▸ **TASK STATEMENT**
For this listing, reproduce the line with "Task: Open the Watermark tab", the line with "This screenshot has height=555, width=756.", and the lines between, exactly as they stand. Leave out pictures and all other lines.

▸ **EXTRACTED ENTRIES**

▼

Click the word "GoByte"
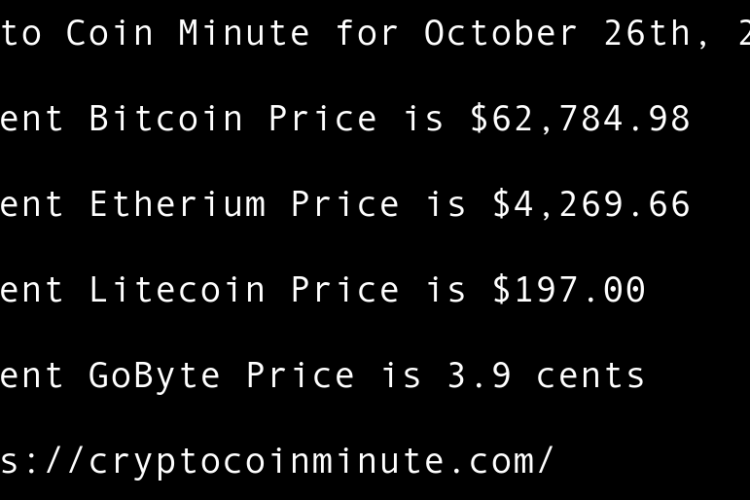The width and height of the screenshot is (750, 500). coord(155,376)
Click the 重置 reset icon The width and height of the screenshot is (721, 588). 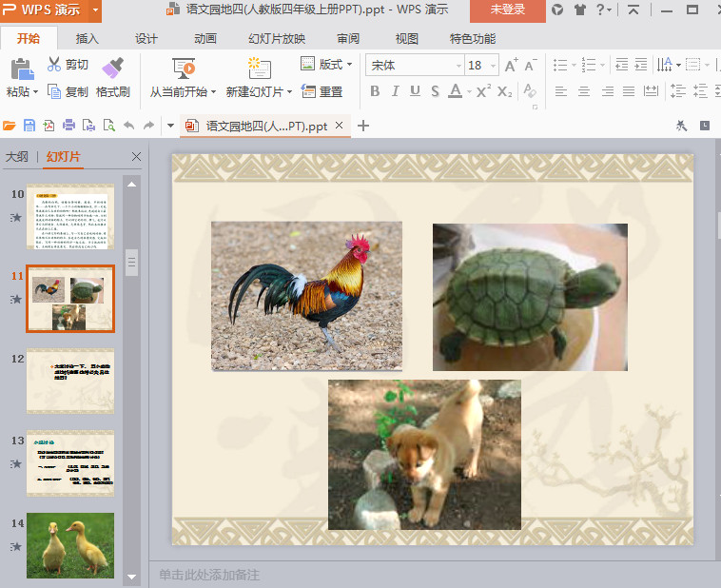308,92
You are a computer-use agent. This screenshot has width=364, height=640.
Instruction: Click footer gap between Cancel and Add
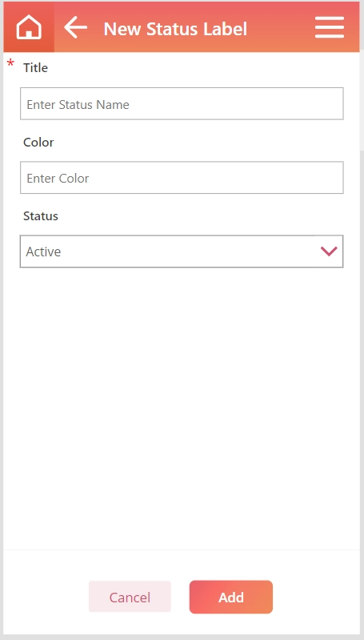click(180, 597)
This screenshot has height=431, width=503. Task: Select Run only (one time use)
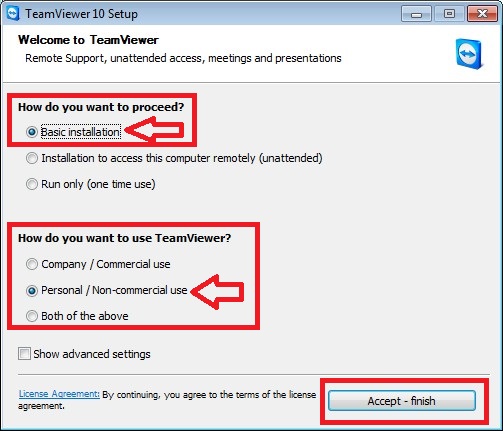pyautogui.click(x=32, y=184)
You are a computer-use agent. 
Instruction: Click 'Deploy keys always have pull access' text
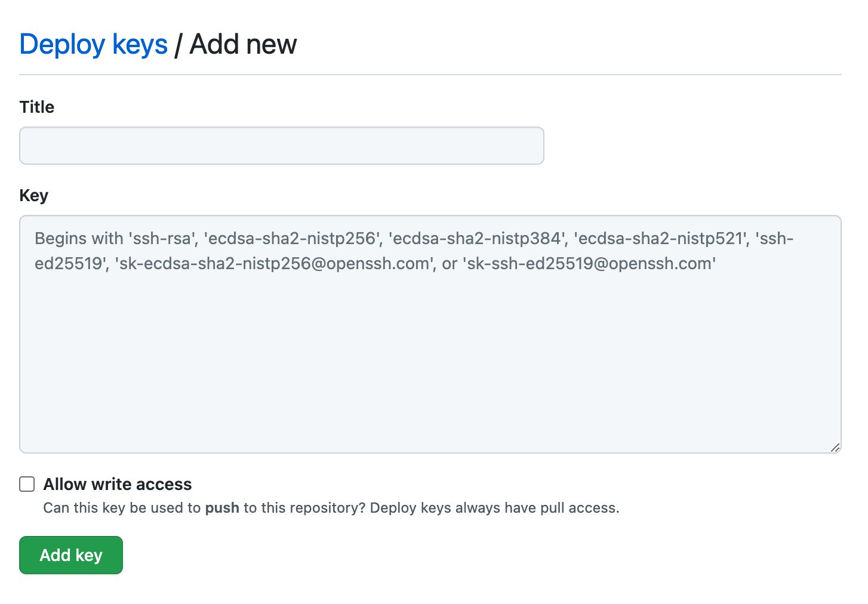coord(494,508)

▲
▼

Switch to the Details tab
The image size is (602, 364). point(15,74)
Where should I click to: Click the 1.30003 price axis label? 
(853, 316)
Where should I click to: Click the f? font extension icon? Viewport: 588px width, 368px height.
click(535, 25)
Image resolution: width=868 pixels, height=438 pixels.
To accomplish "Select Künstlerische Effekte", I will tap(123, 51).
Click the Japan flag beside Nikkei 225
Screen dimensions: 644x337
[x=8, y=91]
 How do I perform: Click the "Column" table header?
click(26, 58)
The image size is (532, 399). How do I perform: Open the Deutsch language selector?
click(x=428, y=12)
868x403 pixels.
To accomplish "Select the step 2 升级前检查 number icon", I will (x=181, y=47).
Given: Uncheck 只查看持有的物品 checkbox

▲
▼

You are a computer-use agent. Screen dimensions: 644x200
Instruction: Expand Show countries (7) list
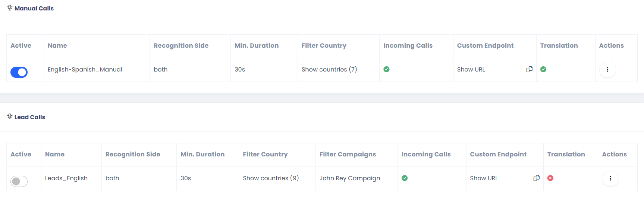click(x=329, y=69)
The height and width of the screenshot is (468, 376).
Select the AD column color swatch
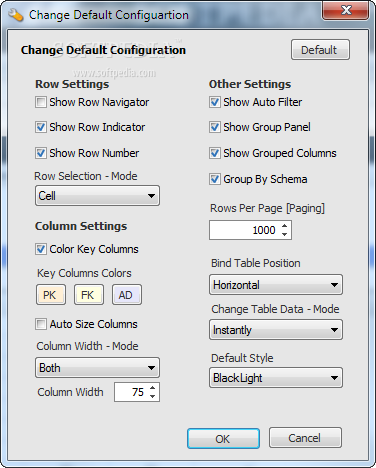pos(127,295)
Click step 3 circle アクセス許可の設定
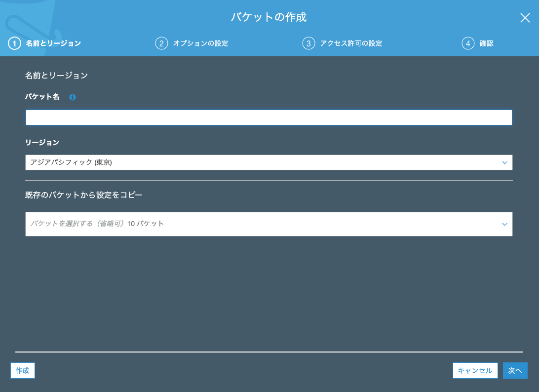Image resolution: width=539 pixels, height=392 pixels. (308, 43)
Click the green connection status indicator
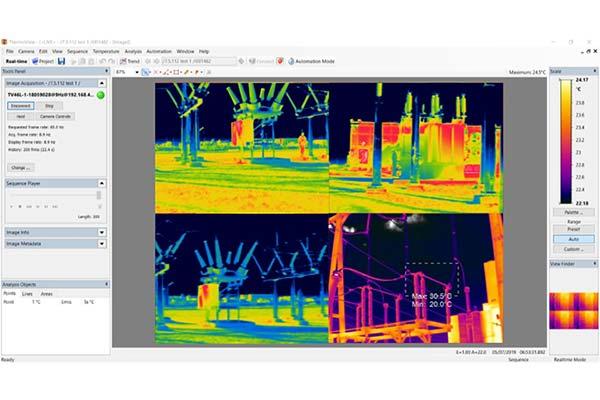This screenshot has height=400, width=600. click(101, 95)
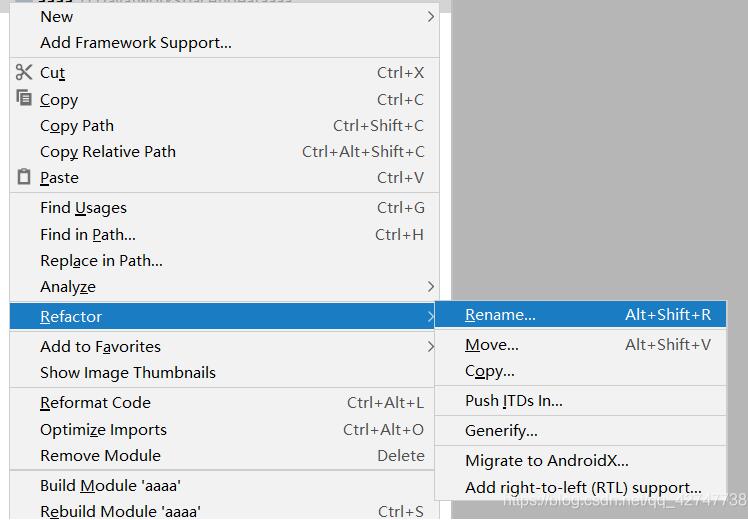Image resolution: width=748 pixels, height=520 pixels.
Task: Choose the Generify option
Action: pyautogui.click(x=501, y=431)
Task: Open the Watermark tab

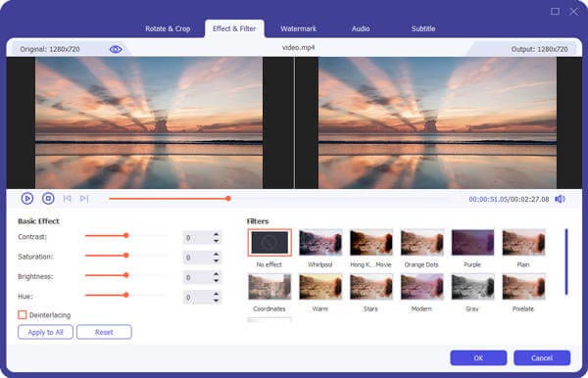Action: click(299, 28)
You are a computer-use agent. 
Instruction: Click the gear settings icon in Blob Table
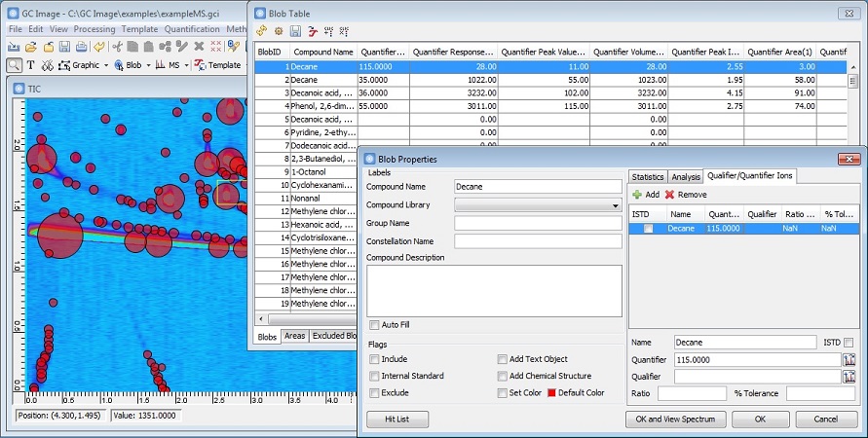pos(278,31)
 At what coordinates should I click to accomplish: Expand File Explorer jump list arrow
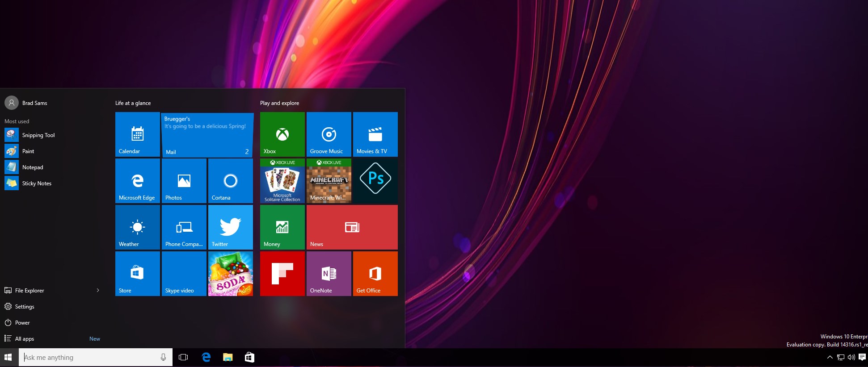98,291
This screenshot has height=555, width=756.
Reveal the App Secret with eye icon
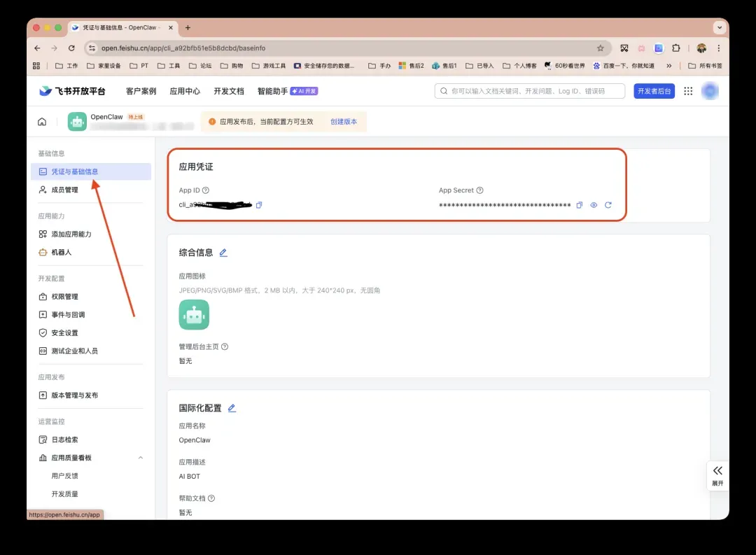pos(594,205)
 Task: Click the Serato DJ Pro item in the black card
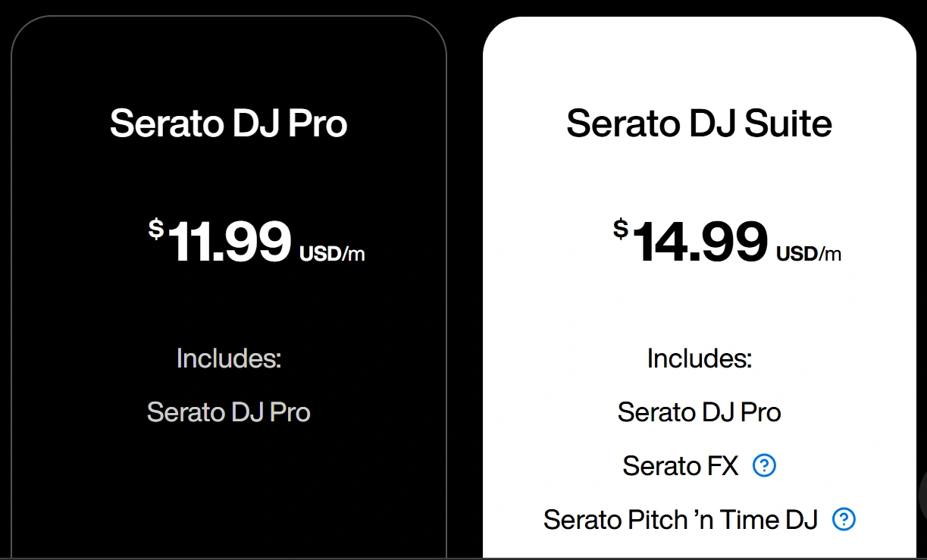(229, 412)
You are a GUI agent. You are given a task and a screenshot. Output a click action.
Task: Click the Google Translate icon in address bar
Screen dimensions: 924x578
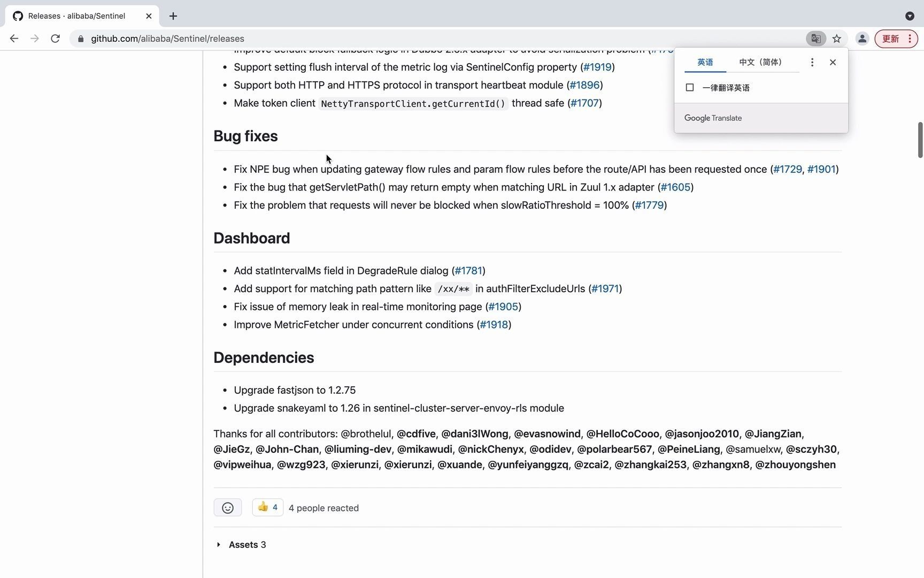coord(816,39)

▲

▸ **TASK SOLUTION**
Task: Open the Watermark tab

Action: click(299, 28)
You are a computer-use agent. 
Instruction: Click the gear settings icon in Blob Table
pos(278,31)
 At what coordinates should I click to accomplish: Expand File Explorer jump list arrow
98,291
This screenshot has height=555, width=756.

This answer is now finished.